# Setup - This notebook runs on google colab

## Google Drive

In [None]:
from pydrive.auth import GoogleAuth
from pydrive.drive import GoogleDrive
from google.colab import auth
from oauth2client.client import GoogleCredentials
import os

# 1. Authenticate and create the PyDrive client.
auth.authenticate_user()
gauth = GoogleAuth()
gauth.credentials = GoogleCredentials.get_application_default()
drive = GoogleDrive(gauth)  

## Chrome Driver

In [None]:
# install chromium, its driver, and selenium
!pip install selenium
!apt-get update
!apt install chromium-chromedriver
!cp /usr/lib/chromium-browser/chromedriver /usr/bin
from selenium.webdriver.chrome.options import Options
from selenium import webdriver
# set options to be headless, ..

options = webdriver.ChromeOptions()
options.add_argument('--headless')
options.add_argument('--no-sandbox')
options.add_argument('--disable-dev-shm-usage')

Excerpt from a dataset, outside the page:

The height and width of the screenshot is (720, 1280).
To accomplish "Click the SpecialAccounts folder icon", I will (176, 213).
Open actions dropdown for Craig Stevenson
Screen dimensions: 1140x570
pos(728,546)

chrome_options = Options()
chrome_options.add_argument('--headless')
chrome_options.add_argument('--no-sandbox')
chrome_options.add_argument('--disable-dev-shm-usage')
driver = webdriver.Chrome(chrome_options=chrome_options)

## Import Packages

In [None]:
import requests
from bs4 import BeautifulSoup
import json
import pickle
import time
import pandas as pd
import numpy as np

# Web scraping for review

## Getting product IDs and image links

In [None]:
# No. of pages
start = 1
end = 301

# Initialize dictionary
id_link = {}

# Loop over all pages
for i in range(start,end+1):
  # print iteration number
  if i%20 == 0:
    print(i)
  
  # create url
  url = "https://www.renttherunway.com/products?sort=recommended&filters%5Bzip_code%5D=10001&_=1574453268488&page=" + str(i)

  # get response
  driver.get(url)
  time.sleep(2)
  response_content = driver.page_source
  results_page = BeautifulSoup(response_content,'lxml')

  # get button tags
  button_tags = results_page.find_all('button',{"class":"heart__button heart__button--minimal"})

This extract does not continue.